Unfortunately most people are so angry they don't see this and instead afterwards, because of the bitter taste, and the high financial costs, well they blame the lawyers.  Stay away from the courts folks.


----------



## louthman2013 (10 Mar 2013)

Sorry, can I further clarify my question. In a voluntary seperation agreement, not a judicial seperation, would it be the case that there is usually a sworn affadavit of means? Also, where salary goes into a joint account, would it be the norm to look for a payslip & also P60?. One of my friends is entering into a seperation agreement with his wife,its amicable, but just wondering about this? Is it automatic or a bit over the top to look for these measures?
Louthman


----------



## mf1 (12 Mar 2013)

"In a voluntary seperation agreement, not a judicial seperation, would it be the case that there is usually a sworn affadavit of means?"

Not necessarily. 

"Also, where salary goes into a joint account, would it be the norm to look for a payslip & also P60?. "

But if the salary is clearly going into a joint account, what is the point of seeking a payslip and P60? Unless there are deep suspicions about deductions and the like? 
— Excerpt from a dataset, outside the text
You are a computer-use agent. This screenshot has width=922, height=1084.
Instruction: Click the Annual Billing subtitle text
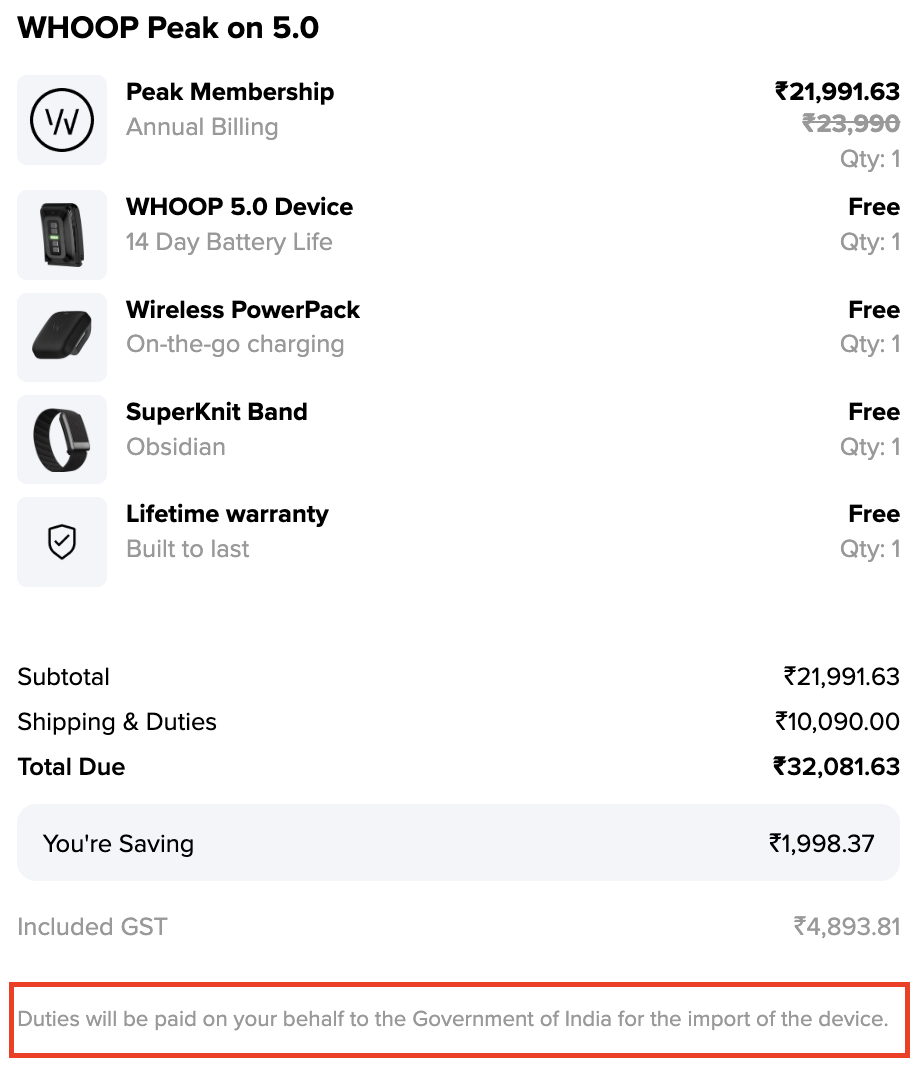(202, 127)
None of this is automatic in an amicable separation agreement but it would be prudent, if there is any lack of clarity, to seek vouching documentation for everything. 

mf


----------



## mf1 (12 Mar 2013)

My learned and esteemed colleague, Vanilla, has pointed to me that it is, in fact, Law Society recommended best practice that Affidavits of Means should be sworn, filed and vouched in all cases of Separation Agreements, amicable or otherwise.  

I stand corrected. 

mf1


----------